Throughout it all, Maria emerges as a heroine of the most inexplicable and resolute sort. Although she glories in her children, she did not ask for this life. And although decorousness is almost a moral value with her, she does not often meekly acquiesce to Sigfrid's demands. She's no dishrag. When he attacks her, she puts him in prison for attempted murder, and she discovers new emotional possibilities in herself. With Sigfrid gone, Maria and the children are even more penurious, and yet it is as if a shroud has been lifted. The air seems brighter, numinous.
By this time we have been well prepared for Maria's transformation. Her photography, which began as a lark under the doting guidance of Sebastian (Jesper Christensen), the camera store owner, expands into a self-defining preoccupation – a passion (in spite of herself). It's also a source of much-needed income, but even her commissioned group pictures and Christmas portraits seem like emanations of something thrilling and profound within her. As it must be true of all great photographers, Maria at times seems dumbstruck by the beauty she has brought forth on film. (The images that emerge from nothingness in her darkroom have a blooming, magical efflorescence.) Without her entirely being aware of it, Maria intuits that her artistry is also her salvation.
Troell doesn't sentimentalize Maria's aspirations, which are, in many ways, unfulfilled. Nor does he simplify the psychological intricacies of her union with Sigfrid, whom she stays with against all apparent reason. Theirs is a marriage of almost Strindbergian complication. The real love story in "Everlasting Moments" is the unspoken one between Maria and Sebastian, her true soul mate. He can't make her follow him, for to do so would go against every familial instinct she has. Their parting, as he dawdles out of her life forever down a country road, unaware that her eyes are on him, is sorrowful beyond words.
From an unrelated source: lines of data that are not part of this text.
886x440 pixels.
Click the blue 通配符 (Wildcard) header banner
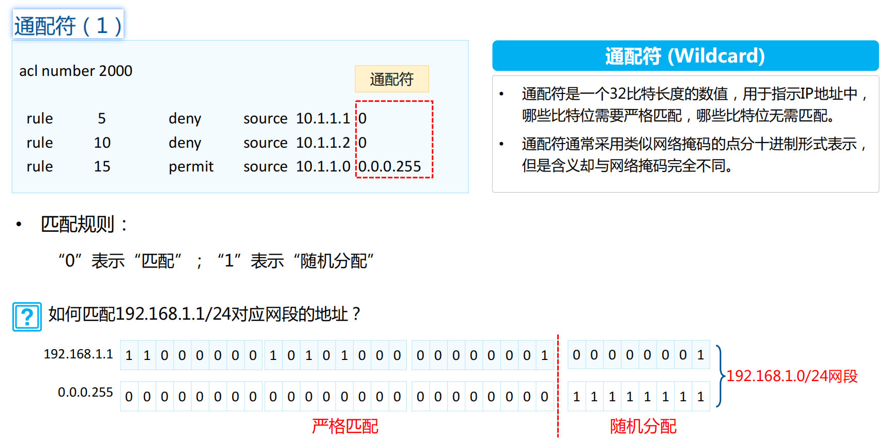coord(685,56)
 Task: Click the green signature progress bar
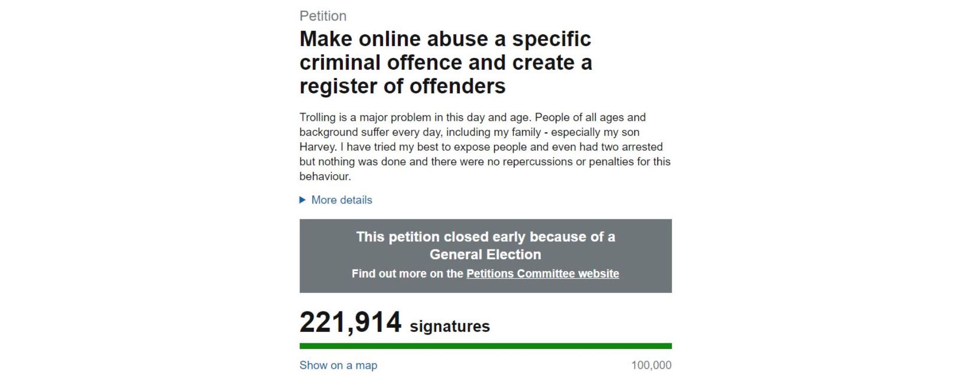(486, 345)
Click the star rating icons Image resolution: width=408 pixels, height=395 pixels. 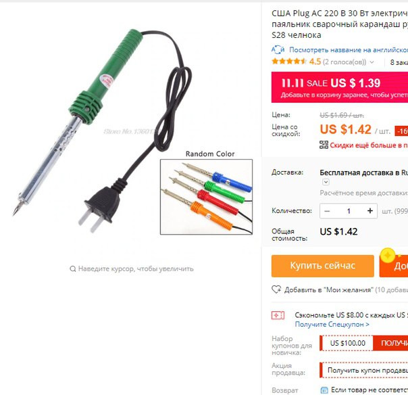289,62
Troell is one of the world's master directors. I have been championing his movies for more than 30 years, ever since I saw his great two-part epic "The Emigrants" and "The New Land." Only a handful of his films have received theatrical distribution in America, though. That such a great artist, the equal of his fellow countryman Ingmar Bergman, should be relegated, for the most part, to the film festival circuit, is a cultural crime. His 1996 "Hamsun," starring Max von Sydow as the disgraced Norwegian Nobel Prize-winning novelist Knut Hamsun, who sided with the Nazis, is probably the least-known masterpiece of the past 20 years. And yet, against all odds and the vagaries of the movie business, Troell, at 78, continues to turn out films that will last for as long as there are movies. No wonder he feels such a deep connection to Maria in "Everlasting Moments." The film is one hero's salute to another. Grade: A (Not rated.)